### WHAT IS BEING ASKED
Which lines run from the line with "Image resolution: width=1325" to the end of the entries? Write out exactly those, leaving out the pictures.
[[ MATERIAL SUPPLIED open ]]
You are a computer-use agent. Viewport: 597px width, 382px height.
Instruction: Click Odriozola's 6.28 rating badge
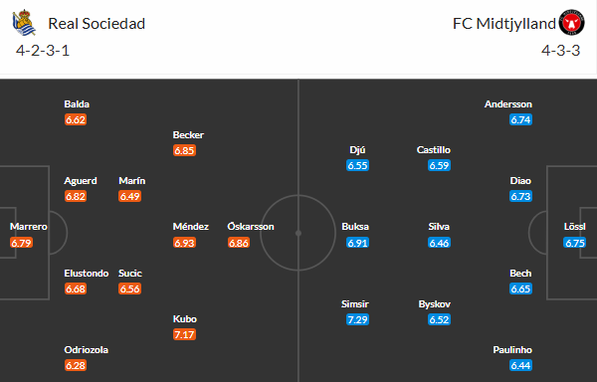tap(76, 365)
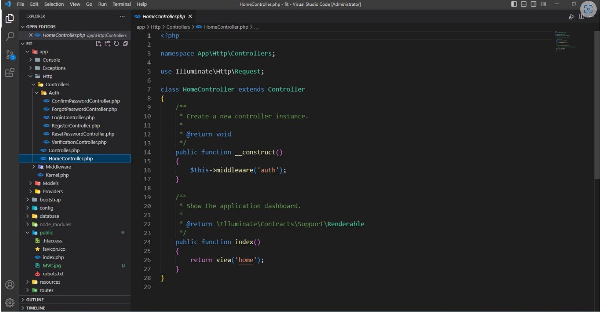The width and height of the screenshot is (601, 312).
Task: Open LoginController.php from the file tree
Action: coord(73,117)

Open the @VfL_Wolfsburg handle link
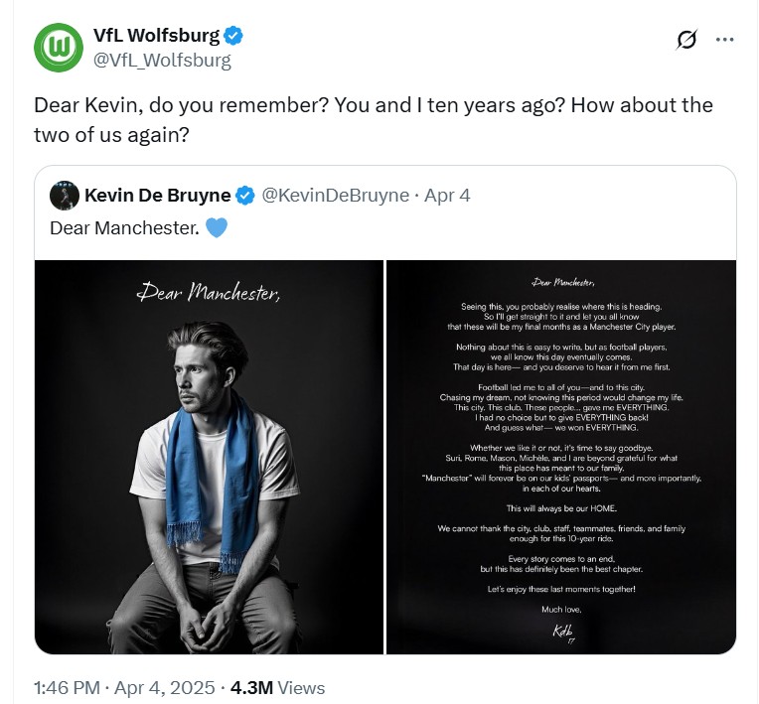click(162, 61)
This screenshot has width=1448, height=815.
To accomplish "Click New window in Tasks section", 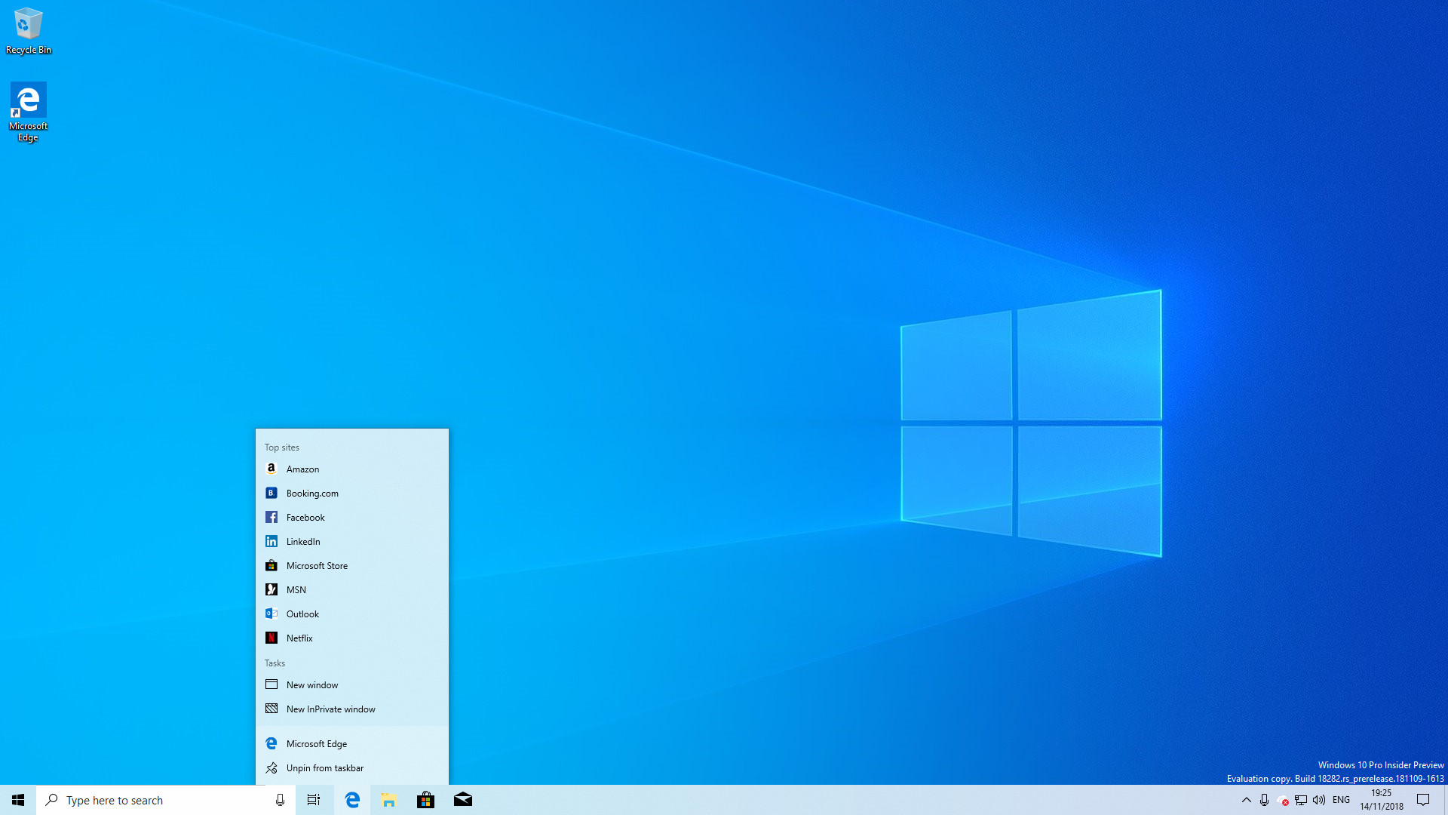I will pyautogui.click(x=311, y=684).
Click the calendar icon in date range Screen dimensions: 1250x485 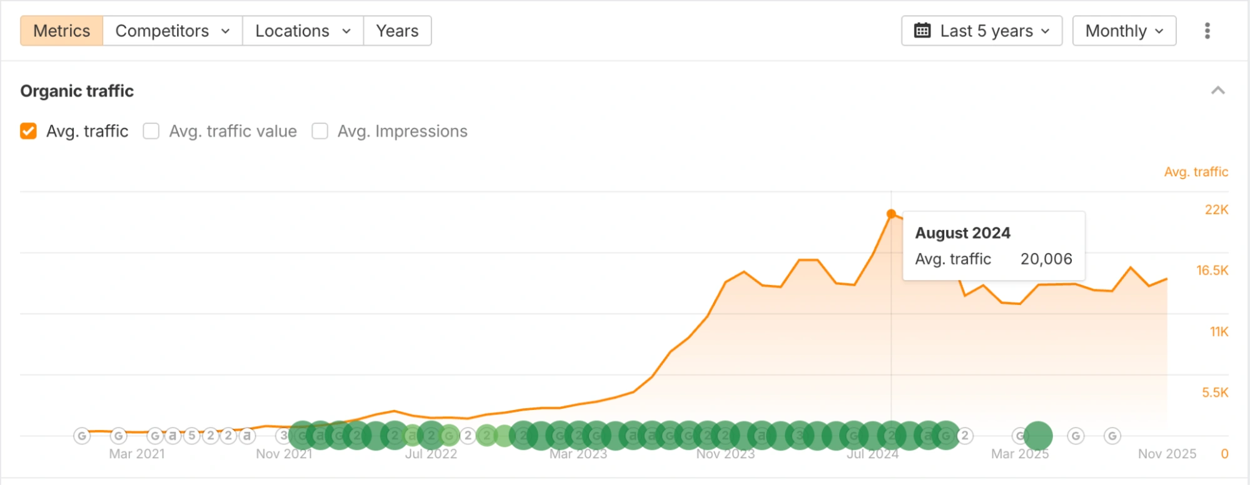922,31
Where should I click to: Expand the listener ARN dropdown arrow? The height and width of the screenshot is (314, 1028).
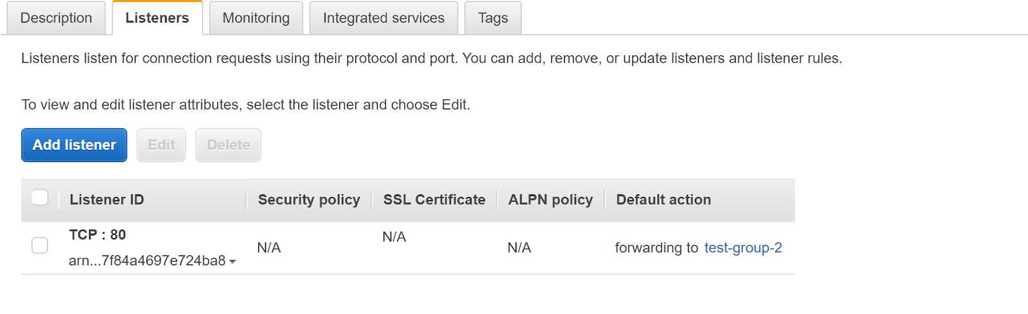[233, 262]
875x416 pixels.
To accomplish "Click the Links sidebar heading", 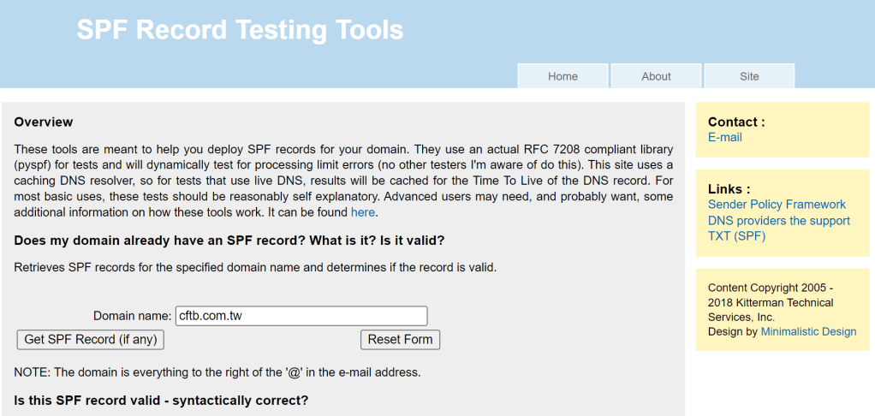I will [729, 188].
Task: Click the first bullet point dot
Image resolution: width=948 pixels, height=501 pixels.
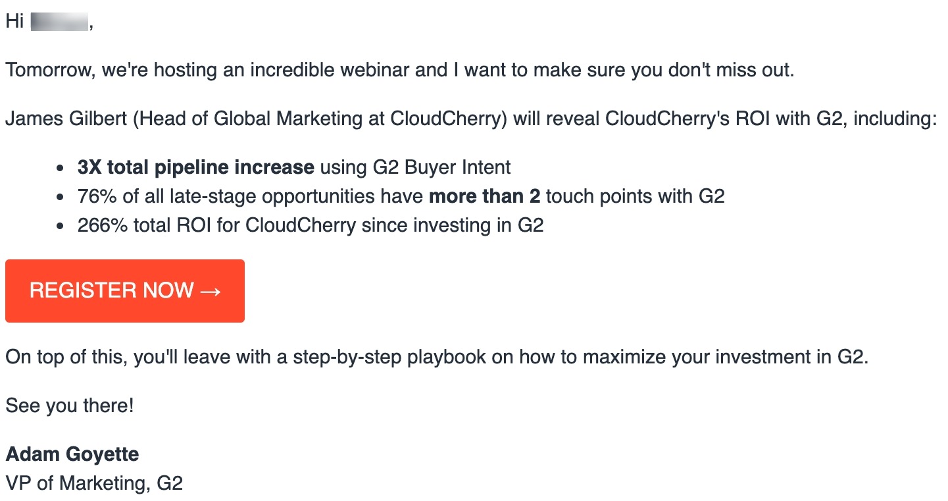Action: click(61, 169)
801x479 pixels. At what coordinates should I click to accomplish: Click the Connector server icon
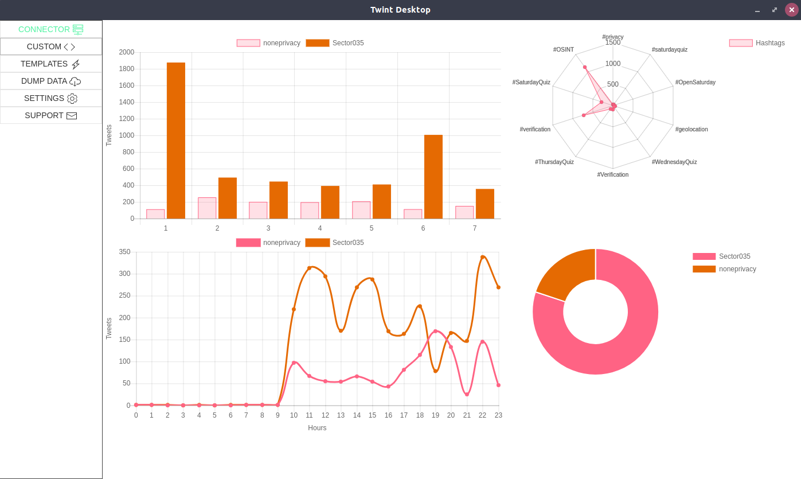[78, 29]
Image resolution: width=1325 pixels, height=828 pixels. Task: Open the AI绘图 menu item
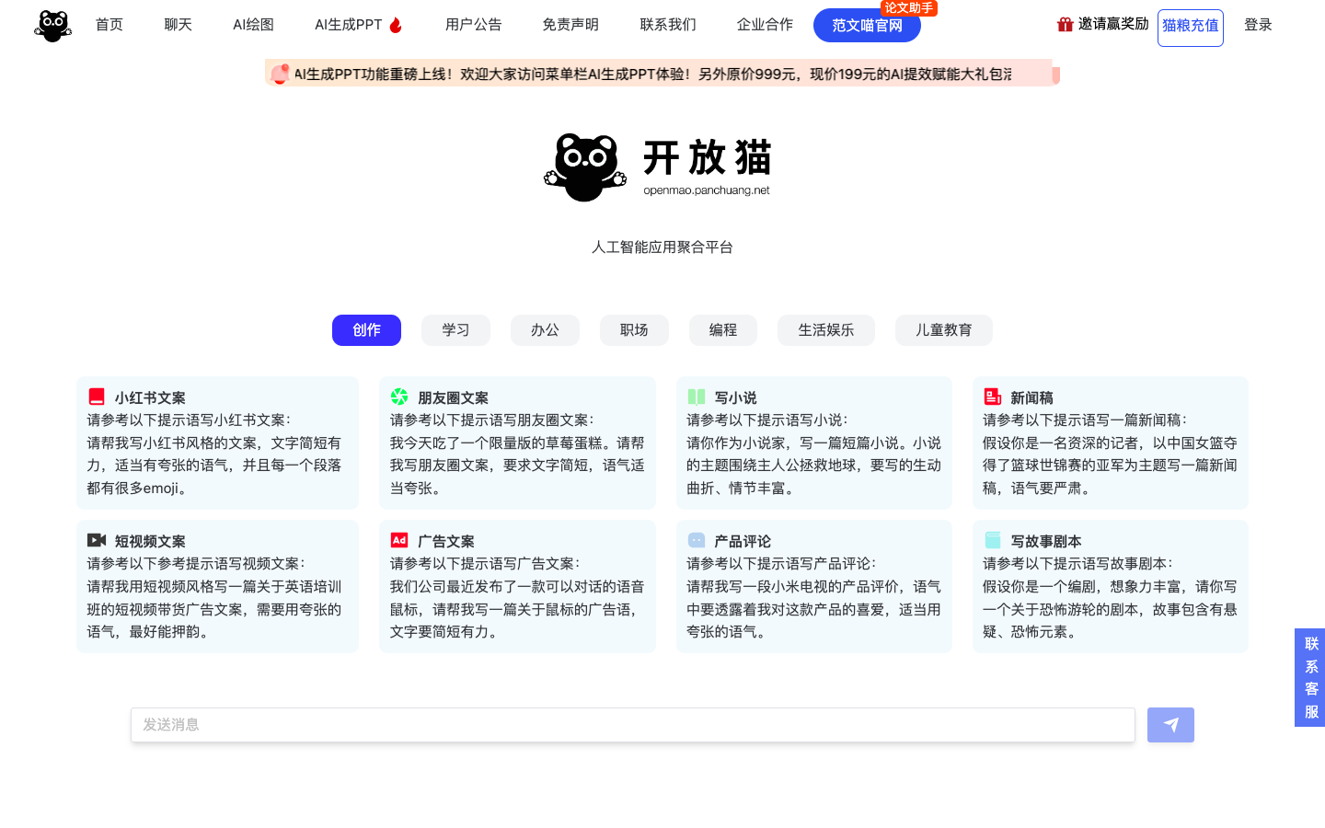(253, 25)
[[ MATERIAL SUPPLIED closed ]]
### TASK OUTPUT
Image resolution: width=1325 pixels, height=828 pixels. Task: Open the AI绘图 menu item
(253, 25)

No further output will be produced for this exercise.